One of those on the receiving end was the world’s richest team, Manchester City, which finished behind Napoli and leaders Bayern Munich in Group A and was eliminated from the tournament.

“I think Manchester City players probably underestimated us before our game in Manchester [a 1-1 tie on September 14]” said Concina. “I also think a couple of Chelsea players did the same thing but now I think they see us differently.”

Founded as the Naples football and cricket club in 1904 by English sailor William Poths, Napoli reached European glory in 1989 with Argentine striker Diego Maradona when they won the UEFA Cup. With Maradona they also collected two Serie A titles in 1987 and again in 1989.

But the club fell on hard times and by 2004 descended all the way down to Italy’s third tier division and flirted with bankruptcy before film producer Aurelio De Laurentis rescued the club from financial peril.

It is Mazzarri’s brilliance and passion for the game which many have attributed to the team’s return to glory since he took over the club in 2009.

“Naples is one of the most demanding soccer cities in Europe,” explains Concina. “For many the pressure is often overwhelming, the coach is the one who is exposed to it the most. The fact that the club has advanced so far since Mazzarri’s arrival is indicative of his merits and deservingness.”

Concina is the first to admit that Mazzarri’s passion can sometimes go overboard in his desire to find a winning formula.

The two were former teammates with second division side Nola during the 1990-91 campaign.

Both were nearing the end of less than sterling playing careers and Concina recalls how Mazzarri’s temper would sometimes get the better of him.

“We were very similar, banged up, proud professionals, with our careers on the down nearing retirement,” Concina said. “He wasn’t handling it well and often got into arguments with teammates and coaches. I had to step in a few times to calm him down.”

“Mazzarri was a central midfielder, playmaker, hard but a fair challenger and very competitive.” Concina said. “His leadership skills were already there. I was a central defender, good feel very strong in the air and confident on the ball.”

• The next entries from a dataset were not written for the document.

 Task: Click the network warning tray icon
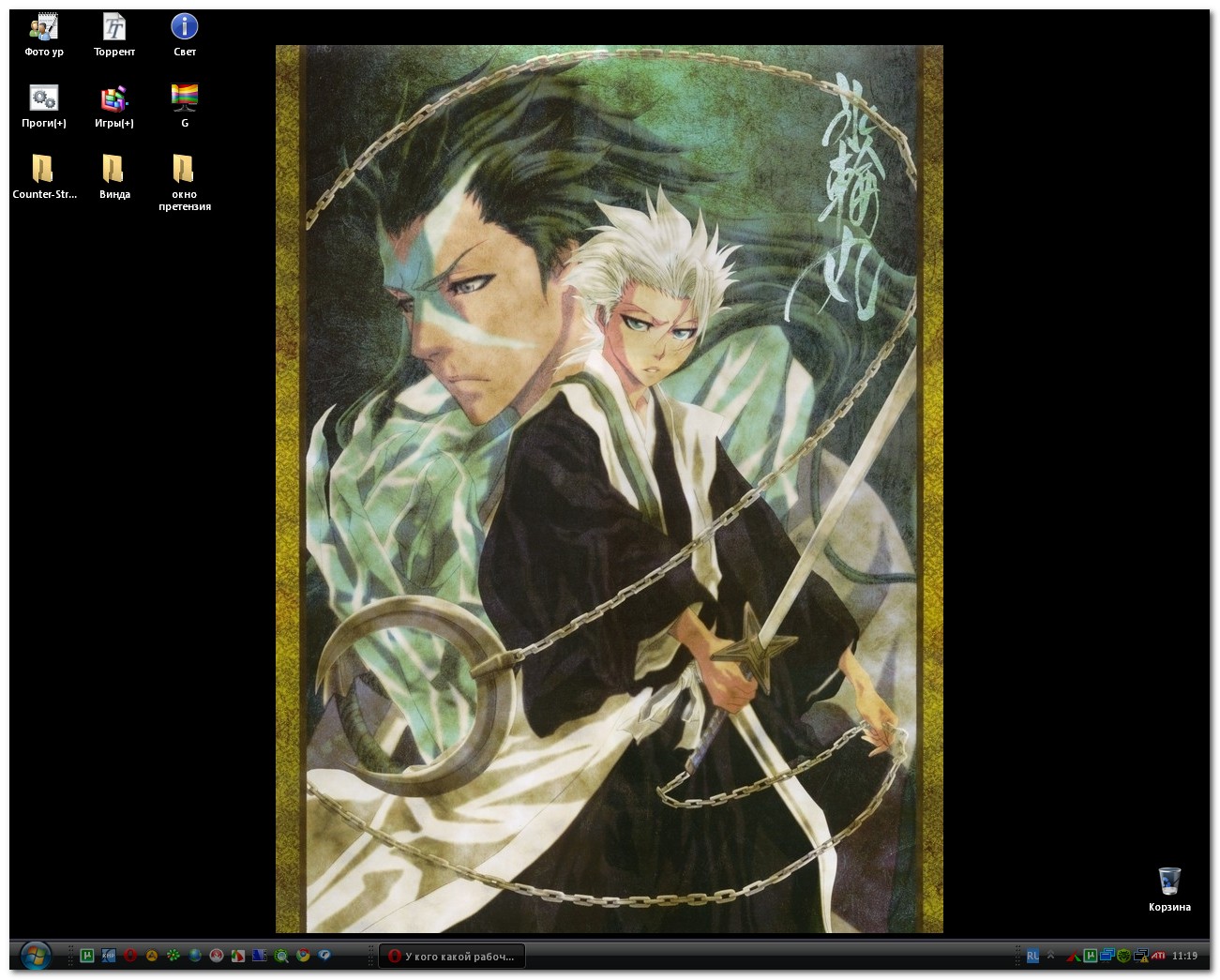(x=1141, y=956)
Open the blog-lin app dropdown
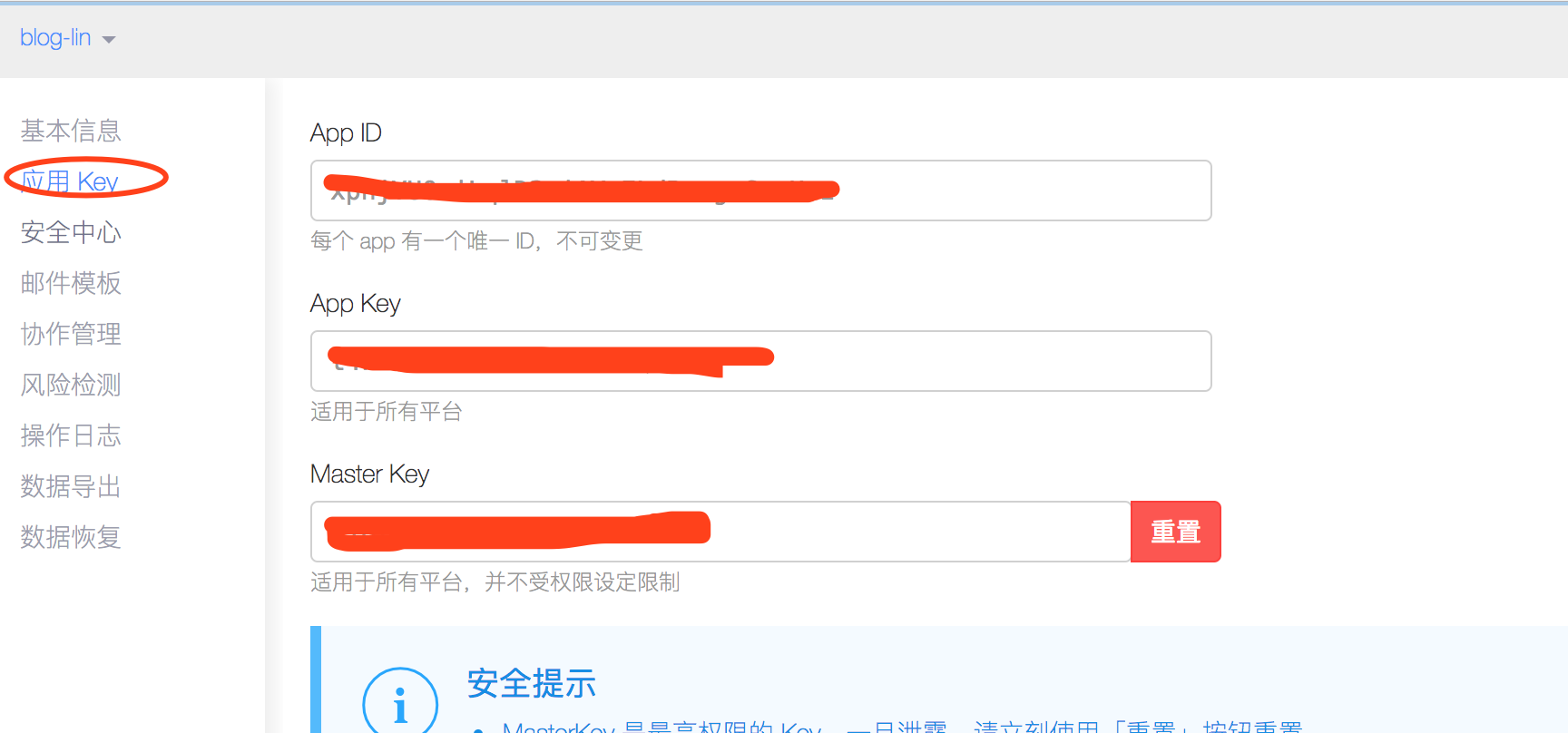 coord(67,38)
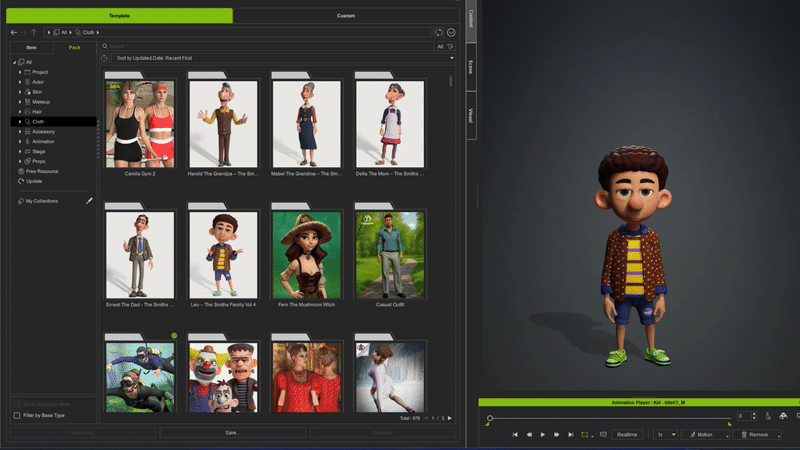Expand the Accessory tree category

click(x=20, y=132)
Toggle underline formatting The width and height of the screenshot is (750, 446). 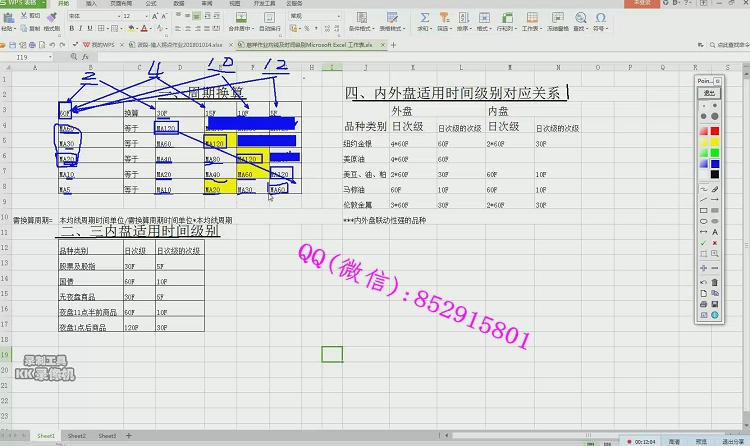(x=91, y=29)
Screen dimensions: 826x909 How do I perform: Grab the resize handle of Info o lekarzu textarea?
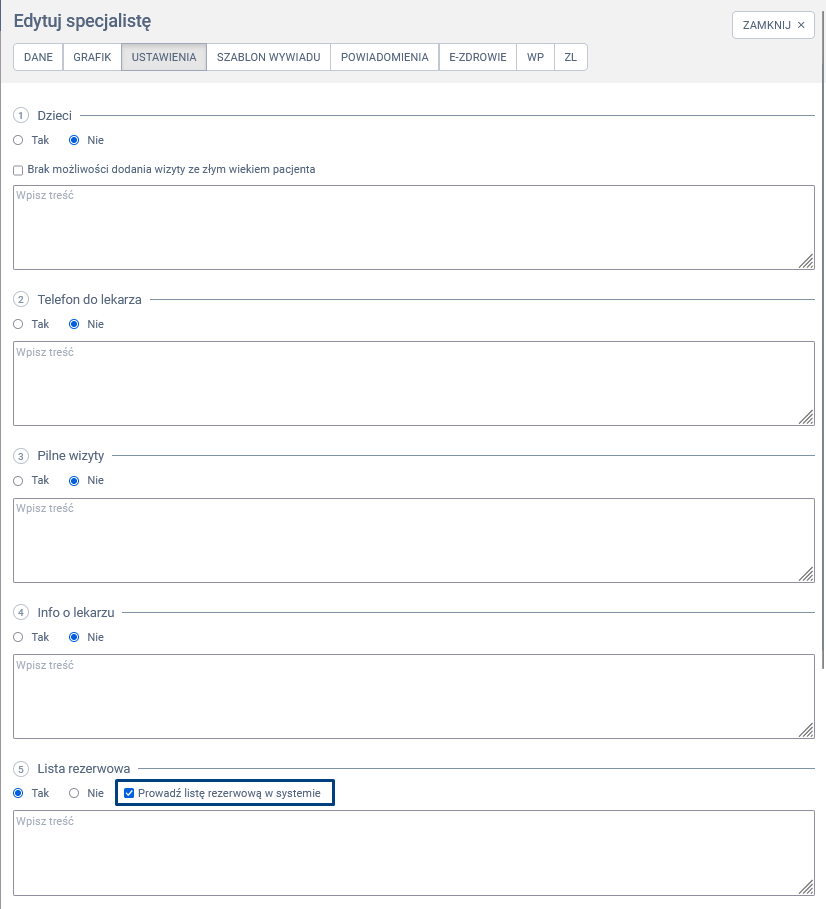[x=806, y=730]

Now more than a decade later Mazzarri has again finding himself in hot water due to his emotions.

The suspension by soccer’s governing body UEFA means the head coach is prohibited from having any sort of contact with the club before or during the match.

This means Mazzarri’s assistants will be the ones called on to motivate the team during the crucial match.

“Although I have always tried to give less experienced players pointers in regards to technical and tactical aspects or to charge the players up, now that Mazzarri won’t be there to give his usual pep talks I am forced to be more present,” said Concina.

Concina moved to suburban Toronto with his family from Italy in 1966 at the age of four.

He quickly excelled in the emerging youth soccer system and eventually rose through the ranks to become a strong central defender with Toronto Italia of the National Soccer League.

In 1982 he joined Italian Serie C side Ravenna and also played with Cesena, Pavia, Piacenza, Monza, Nola and Forli before ending his career with the Montreal Impact in 1994.

Concina also represented Canada’s men’s national team making four appearances between 1988 and 1993 and scoring one goal.

Throughout his playing career he had always hoped for the big break of a promotion or call up to the Serie A but it never came.

“I felt like packing it in a few times especially if I was on a team that finished near the bottom or was relegated,” said Concina. “But the thought of going back to Canada and saying to my friends and family ‘I didn’t make it’ gave me insomnia…Although my career as a player was difficult and slow it was rewarding in the end.”